One of the strongest arguments Rachel makes in the book is that young people aren't actually looking for a "hipper" church - it's not a lack of fog machines and drum kits that's turning anyone away.
"Christians may need to get used to the idea of measuring significance by something other than money, fame, and power. No one ever said the fruit of the Spirit is relevance or impact or even revival. The fruit of the Spirit is love, joy, peace, patience, kindness, goodness, faithfulness, gentleness, and self-control--the sort of stuff that, let's face it, doesn't always sell."
Since leaving Charlottesville, I've been a skeptical "church hopper," more inclined to see reasons why a new church isn't for me than reasons why it could be.
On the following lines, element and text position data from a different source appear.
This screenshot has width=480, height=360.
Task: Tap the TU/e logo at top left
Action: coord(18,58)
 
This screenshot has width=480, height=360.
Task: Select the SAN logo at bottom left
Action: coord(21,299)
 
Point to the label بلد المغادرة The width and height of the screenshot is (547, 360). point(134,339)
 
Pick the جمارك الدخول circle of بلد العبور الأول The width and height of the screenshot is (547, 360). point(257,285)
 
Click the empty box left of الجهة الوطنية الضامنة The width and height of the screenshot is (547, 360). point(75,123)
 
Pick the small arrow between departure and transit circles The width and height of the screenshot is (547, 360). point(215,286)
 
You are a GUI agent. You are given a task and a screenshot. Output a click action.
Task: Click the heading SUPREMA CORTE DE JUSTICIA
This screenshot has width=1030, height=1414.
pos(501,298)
This book has been very appropriate for this season in my life and gave me the motivation to turn my hopping into a true pursuit. Searching for Sunday gives me hope that somewhere out there is a church family that is welcoming, inclusive, understanding, and committed to praising Jesus together in the midst of messy real life - or one that could be, with me on board. I'm ready to share my bread.
Disclosure of Material Connection: I received a .pdf of this book free from the publisher, Nelson Books, Inc., an imprint of Harper Collins Publishers, as a member of the Searching for Sunday Launch Team. I was not required to write a positive review. The opinions I have expressed are my own. I am disclosing this in accordance with the Federal Trade Commission’s 16 CFR, Part 255: “Guides Concerning the Use of Endorsements and Testimonials in Advertising.”